Which can my friend (which has a laptop on linux) try to ping ? With what port, if need be ?

Those are internal ip addresses, not public ones. For remote connections you need to know the public ip address to connect to…

1 Like

I figured out as much with testing. But what is the command to find the public one ?


show-location-info ip

shows your public IP address.


you could just use tailscale, you don’t need to know public ip or open any ports. install it on the pi and your machine.

agreed, it works on windows which is a plus, but:

first step: Sign up for a Tailscale account. Get started with a free personal plan or trial for an organizational plan.
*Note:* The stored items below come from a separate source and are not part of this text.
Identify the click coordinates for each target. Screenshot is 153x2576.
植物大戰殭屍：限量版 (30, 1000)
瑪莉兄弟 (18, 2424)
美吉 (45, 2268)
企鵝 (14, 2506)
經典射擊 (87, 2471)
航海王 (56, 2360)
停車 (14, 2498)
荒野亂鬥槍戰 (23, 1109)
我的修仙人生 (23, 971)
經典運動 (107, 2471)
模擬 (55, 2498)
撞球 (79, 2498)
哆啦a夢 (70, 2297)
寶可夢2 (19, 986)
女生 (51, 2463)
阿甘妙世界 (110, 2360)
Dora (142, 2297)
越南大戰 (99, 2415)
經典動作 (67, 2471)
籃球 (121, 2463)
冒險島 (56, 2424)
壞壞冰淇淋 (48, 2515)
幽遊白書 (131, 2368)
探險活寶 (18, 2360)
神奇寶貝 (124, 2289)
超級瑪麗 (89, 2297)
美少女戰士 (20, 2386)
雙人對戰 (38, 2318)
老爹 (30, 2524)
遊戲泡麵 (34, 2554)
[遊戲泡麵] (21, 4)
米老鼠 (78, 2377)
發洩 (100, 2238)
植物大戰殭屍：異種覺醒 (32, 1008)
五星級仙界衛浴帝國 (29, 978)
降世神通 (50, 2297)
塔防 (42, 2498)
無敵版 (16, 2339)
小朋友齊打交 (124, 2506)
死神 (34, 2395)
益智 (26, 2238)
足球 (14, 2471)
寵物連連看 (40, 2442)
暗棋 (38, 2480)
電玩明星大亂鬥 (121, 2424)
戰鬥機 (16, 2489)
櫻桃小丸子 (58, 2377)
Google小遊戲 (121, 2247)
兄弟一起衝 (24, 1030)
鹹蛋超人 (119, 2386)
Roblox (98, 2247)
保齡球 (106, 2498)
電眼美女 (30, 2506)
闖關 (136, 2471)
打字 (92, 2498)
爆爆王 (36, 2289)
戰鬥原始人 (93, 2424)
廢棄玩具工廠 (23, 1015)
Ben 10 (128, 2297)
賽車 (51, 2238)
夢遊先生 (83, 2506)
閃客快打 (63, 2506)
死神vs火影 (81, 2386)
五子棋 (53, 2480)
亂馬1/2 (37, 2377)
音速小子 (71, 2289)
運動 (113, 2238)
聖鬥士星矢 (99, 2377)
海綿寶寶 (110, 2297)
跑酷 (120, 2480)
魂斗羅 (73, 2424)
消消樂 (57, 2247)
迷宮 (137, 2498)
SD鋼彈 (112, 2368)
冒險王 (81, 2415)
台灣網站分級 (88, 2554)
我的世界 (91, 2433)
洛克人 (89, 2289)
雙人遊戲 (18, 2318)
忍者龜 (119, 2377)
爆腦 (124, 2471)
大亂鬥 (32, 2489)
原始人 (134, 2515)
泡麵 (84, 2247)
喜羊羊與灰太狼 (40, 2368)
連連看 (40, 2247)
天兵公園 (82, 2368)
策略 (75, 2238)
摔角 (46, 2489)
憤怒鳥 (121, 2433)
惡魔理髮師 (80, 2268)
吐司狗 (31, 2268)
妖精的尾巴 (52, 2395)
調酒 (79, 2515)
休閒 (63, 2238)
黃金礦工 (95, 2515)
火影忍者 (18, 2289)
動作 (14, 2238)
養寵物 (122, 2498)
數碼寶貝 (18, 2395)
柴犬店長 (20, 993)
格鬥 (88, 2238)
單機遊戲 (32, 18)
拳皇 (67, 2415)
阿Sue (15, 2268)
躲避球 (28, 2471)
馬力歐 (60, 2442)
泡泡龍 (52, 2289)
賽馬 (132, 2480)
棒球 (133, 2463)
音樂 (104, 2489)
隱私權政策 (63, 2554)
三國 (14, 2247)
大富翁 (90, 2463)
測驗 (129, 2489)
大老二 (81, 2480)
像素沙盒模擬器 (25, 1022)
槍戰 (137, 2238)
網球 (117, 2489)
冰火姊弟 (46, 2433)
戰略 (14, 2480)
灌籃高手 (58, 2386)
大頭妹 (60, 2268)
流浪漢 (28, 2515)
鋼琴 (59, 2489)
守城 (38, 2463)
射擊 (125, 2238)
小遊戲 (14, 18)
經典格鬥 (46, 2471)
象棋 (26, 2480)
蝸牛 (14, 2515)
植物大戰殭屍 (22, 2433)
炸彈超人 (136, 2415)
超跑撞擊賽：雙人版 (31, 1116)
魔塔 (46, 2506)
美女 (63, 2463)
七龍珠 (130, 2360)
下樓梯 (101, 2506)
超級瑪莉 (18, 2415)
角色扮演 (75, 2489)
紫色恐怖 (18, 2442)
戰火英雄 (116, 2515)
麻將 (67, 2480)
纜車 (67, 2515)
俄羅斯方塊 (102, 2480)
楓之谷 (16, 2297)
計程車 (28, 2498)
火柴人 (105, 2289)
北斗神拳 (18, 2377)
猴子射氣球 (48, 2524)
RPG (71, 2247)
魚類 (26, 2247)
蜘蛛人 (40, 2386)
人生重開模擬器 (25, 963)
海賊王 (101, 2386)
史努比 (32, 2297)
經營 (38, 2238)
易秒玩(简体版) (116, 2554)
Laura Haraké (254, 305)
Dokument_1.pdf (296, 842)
I am not depending on a tier service. If I wanted the easy way at the cost of loosing autonomy, I wouldn’t go for self-hosting. to be precise i don’t mind the mesh network, but it’s not free so no.

my friend can ping
but while I opened port 22, I can ssh localhost but not
And ssh to port 4000 (which I opened) fails too:

sudo iptables -A INPUT -p tcp --dport 4000 -j ACCEPT
ssh localhost -p 4000
ssh: connect to host localhost port 4000: Connection refused

wtf ?

idk what you mean, it’s free up to 20 devices

I know and I don’t want to depend on something not entirely free and decentralized. I want to control all the tools I rely on.

1 Like

did you open the port on the router?